I dropped my toothbrush in the toilet today.
The worst part wasn't really the loss of a perfectly good toothbrush. Or the fact that I had just put a fresh bead of toothpaste on it. No, the worst part was that, for a non-trivial amount of time, I stood over the toilet considering whether I should fish it out, rinse it off, and use it anyway.
And that, my friends, is shopping hungry.
It's momentarily suffering from a lack of good judgment; of defying that internal monologue pleading for better sense; of seemingly desperate times and accordingly desperate measures.
I, myself, am a frequent shopper...
I was home from school for the holidays, excited to be done with finals and lazily looking forward to three weeks of gluttony, inactivity, and Oreo balls. My parents had just purchased some new furniture for their den - a room I couldn't remember ever having spent any amount of time in. But, with a tiny bit of sprucing, they had turned the room into a cozy, wood-paneled paradise. Suddenly, I longed to do a face-plant directly onto the overstuffed leather couch and matching ottoman, feet wrapped around fleece blanket and stomach wrapped around poor eating choices. But the room was missing something. Something crucial, something key.

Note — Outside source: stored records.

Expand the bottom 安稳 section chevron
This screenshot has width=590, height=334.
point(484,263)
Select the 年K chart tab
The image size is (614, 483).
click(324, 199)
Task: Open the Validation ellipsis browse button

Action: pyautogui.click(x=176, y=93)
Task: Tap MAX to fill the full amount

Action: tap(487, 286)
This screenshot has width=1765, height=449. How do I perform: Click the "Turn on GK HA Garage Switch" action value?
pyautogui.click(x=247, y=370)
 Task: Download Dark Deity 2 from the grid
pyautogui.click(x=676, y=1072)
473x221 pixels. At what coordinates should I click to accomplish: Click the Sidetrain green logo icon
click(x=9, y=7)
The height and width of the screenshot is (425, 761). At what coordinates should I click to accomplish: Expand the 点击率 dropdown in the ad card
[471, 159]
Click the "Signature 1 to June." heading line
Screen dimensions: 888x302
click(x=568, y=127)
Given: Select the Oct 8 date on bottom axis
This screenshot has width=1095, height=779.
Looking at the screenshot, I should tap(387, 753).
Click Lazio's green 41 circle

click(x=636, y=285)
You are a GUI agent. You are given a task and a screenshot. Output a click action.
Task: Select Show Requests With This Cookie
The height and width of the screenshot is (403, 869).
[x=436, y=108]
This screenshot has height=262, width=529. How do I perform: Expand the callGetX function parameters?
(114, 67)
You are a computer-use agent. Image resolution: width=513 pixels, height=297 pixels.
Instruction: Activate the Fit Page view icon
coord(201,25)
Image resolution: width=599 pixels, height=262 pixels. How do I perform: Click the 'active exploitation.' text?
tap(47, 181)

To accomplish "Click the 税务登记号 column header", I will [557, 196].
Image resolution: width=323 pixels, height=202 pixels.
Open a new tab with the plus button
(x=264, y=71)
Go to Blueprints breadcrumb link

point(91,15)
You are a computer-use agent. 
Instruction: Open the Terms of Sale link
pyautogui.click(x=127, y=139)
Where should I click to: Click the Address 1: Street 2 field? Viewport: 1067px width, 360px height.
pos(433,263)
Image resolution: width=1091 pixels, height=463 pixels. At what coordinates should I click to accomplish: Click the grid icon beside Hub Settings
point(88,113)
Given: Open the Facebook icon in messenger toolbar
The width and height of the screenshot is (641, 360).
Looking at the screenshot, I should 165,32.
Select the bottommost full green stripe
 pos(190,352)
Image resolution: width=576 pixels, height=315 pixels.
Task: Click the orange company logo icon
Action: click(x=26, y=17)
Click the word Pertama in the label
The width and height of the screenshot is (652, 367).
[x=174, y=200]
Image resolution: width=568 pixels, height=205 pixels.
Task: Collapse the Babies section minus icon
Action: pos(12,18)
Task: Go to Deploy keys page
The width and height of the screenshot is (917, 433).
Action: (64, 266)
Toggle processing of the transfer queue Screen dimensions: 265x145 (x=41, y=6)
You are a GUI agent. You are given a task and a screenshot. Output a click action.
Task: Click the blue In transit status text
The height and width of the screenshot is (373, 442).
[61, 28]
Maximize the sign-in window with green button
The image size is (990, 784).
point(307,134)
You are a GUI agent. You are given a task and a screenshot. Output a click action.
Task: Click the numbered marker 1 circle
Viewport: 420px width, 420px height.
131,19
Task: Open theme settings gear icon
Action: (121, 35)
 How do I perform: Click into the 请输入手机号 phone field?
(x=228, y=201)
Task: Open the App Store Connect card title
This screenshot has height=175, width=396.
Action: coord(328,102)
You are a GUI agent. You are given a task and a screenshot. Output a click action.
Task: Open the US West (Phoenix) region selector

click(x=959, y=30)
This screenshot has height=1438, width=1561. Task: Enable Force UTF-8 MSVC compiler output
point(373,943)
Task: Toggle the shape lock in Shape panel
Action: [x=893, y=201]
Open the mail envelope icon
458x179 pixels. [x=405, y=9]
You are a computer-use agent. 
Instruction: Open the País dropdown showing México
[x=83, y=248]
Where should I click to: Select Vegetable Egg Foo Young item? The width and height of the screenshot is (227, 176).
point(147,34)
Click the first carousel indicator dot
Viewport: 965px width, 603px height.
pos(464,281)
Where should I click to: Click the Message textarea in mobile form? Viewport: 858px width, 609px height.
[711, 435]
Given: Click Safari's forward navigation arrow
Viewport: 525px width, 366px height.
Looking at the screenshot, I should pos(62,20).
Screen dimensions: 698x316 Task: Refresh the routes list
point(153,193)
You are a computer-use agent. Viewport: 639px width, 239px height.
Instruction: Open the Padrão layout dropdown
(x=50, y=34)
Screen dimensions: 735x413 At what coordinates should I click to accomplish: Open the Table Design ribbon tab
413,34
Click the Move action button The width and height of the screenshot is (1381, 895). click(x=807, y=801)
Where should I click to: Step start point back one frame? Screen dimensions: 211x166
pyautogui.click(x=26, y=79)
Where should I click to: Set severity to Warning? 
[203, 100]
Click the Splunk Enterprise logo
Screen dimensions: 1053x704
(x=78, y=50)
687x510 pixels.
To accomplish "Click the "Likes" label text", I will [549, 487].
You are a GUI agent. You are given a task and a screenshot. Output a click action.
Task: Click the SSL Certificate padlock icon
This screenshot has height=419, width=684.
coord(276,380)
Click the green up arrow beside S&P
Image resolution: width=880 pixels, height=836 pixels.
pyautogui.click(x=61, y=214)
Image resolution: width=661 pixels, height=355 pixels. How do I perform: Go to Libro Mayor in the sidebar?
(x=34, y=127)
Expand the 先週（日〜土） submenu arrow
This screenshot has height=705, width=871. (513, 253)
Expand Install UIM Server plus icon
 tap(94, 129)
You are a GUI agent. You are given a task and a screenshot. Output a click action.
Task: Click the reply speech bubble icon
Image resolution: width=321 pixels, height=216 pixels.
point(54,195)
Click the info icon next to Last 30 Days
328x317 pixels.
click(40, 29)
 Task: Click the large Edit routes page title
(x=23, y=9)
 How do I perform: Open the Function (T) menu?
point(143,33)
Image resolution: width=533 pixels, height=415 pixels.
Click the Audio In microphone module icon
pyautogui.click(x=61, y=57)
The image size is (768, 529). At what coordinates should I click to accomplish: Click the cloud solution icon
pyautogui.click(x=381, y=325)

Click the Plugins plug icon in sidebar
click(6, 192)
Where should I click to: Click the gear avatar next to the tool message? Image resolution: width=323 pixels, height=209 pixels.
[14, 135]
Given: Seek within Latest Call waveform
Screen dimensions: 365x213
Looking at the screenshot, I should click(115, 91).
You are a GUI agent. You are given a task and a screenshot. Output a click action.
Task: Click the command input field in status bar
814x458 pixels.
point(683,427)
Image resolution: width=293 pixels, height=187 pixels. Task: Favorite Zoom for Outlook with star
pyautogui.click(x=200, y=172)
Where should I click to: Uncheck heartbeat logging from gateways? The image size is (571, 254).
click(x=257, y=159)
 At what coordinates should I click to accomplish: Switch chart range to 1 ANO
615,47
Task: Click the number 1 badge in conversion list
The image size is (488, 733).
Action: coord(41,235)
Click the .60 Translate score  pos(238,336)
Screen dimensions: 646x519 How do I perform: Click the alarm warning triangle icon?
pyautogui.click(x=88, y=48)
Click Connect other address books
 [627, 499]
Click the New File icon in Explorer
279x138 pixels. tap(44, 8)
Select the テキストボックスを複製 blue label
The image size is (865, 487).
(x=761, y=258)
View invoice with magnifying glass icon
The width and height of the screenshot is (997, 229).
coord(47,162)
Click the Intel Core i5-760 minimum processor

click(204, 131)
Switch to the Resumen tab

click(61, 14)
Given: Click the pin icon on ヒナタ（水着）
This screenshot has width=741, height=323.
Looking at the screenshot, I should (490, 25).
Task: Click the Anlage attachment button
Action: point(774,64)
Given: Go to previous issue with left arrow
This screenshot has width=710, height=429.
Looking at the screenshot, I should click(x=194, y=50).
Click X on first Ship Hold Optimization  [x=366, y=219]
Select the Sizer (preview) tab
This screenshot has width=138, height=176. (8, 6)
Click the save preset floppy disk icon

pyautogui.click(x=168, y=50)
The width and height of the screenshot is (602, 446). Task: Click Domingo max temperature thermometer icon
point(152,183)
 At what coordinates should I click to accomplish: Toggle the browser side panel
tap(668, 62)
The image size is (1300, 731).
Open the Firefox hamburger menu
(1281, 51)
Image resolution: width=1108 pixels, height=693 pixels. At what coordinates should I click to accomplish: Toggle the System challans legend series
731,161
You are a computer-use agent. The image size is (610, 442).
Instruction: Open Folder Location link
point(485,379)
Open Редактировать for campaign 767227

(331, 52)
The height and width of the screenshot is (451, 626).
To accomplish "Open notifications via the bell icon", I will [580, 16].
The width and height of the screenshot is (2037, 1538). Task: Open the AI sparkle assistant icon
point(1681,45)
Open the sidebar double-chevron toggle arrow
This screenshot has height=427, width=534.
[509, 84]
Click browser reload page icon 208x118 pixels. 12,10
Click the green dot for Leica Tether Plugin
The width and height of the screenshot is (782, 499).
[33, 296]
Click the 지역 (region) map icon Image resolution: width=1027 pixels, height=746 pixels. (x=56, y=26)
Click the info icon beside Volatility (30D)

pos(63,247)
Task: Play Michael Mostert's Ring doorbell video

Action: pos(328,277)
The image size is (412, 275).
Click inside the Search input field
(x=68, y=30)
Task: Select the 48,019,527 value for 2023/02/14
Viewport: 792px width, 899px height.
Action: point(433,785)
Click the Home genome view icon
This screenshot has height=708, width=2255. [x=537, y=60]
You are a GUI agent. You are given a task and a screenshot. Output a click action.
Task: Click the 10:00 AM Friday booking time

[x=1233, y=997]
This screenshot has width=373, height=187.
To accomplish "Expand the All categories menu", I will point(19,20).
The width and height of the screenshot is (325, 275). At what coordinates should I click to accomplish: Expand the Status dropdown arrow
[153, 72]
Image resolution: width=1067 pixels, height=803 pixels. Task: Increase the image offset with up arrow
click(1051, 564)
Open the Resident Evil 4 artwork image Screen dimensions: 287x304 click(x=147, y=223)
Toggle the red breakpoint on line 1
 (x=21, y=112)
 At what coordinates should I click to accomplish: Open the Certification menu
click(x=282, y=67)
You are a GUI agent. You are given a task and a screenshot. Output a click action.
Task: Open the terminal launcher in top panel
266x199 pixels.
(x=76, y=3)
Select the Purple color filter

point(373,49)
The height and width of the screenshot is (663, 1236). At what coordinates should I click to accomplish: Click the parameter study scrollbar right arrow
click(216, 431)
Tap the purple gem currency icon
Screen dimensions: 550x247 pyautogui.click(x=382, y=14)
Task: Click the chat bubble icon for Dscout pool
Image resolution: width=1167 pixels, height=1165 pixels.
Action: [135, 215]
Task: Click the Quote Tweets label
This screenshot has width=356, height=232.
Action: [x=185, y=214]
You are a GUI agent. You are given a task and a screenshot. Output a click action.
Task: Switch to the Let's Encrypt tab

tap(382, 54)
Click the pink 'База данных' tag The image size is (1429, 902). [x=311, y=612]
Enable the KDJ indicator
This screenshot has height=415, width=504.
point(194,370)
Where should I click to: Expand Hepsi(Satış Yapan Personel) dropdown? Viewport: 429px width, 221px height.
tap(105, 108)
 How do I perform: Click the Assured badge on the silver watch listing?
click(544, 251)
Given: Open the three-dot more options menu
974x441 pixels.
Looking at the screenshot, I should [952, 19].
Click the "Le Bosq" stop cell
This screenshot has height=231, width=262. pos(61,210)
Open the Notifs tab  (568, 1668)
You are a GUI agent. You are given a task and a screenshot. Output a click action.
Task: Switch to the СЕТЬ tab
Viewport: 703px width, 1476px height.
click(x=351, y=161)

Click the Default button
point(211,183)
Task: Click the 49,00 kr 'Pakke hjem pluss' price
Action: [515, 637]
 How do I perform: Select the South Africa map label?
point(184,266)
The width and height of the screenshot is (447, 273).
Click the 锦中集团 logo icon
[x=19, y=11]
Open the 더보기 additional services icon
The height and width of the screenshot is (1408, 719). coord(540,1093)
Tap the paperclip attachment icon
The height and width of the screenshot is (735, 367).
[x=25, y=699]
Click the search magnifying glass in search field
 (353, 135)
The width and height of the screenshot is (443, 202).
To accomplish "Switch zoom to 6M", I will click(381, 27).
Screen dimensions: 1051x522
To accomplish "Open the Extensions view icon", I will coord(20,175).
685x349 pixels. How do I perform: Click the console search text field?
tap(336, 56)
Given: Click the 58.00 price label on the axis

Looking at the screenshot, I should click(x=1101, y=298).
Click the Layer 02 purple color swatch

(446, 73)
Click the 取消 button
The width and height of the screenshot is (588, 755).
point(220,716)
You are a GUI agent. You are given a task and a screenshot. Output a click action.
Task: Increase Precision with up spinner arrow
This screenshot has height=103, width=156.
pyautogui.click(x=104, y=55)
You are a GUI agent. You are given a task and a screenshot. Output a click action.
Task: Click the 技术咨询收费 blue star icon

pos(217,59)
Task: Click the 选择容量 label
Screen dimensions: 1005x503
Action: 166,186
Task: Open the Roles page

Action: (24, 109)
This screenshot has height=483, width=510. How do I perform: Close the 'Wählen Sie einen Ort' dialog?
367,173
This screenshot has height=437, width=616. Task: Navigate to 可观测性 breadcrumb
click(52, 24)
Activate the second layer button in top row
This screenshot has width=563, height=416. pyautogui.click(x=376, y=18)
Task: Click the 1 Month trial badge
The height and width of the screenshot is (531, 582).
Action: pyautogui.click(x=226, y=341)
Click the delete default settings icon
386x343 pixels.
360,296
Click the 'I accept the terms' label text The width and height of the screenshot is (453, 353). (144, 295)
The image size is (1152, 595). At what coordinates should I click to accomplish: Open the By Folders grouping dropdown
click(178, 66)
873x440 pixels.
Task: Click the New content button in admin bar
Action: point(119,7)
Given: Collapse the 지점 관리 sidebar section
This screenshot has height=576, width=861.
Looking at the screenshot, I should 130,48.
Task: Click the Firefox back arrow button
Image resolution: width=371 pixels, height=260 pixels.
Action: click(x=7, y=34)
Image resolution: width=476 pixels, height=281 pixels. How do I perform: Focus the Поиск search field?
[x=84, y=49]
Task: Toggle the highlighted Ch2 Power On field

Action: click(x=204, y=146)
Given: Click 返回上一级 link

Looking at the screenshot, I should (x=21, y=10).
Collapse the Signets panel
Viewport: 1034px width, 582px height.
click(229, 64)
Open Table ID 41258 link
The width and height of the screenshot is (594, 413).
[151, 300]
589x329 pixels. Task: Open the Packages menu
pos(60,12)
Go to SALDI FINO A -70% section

It was missing a television.
Struck by this obvious oversight, I asked my parents where the TV would go. Hung on the wall somewhere? Or maybe placed on a table across from the couch? Either way, surely it must be arriving soon. There were at least four other TVs in our house, all equipped with cable, and all perfectly capable of providing me with the mind trash I enjoyed - nay, deserved - each day. But that really wasn't the point.
"Carrie, that's the problem here," my dad said a little too calmly. "You have spent the last two years without your own TV, and so suddenly you come home and expect every room to have one. You're desperate."
"You're shopping hungry."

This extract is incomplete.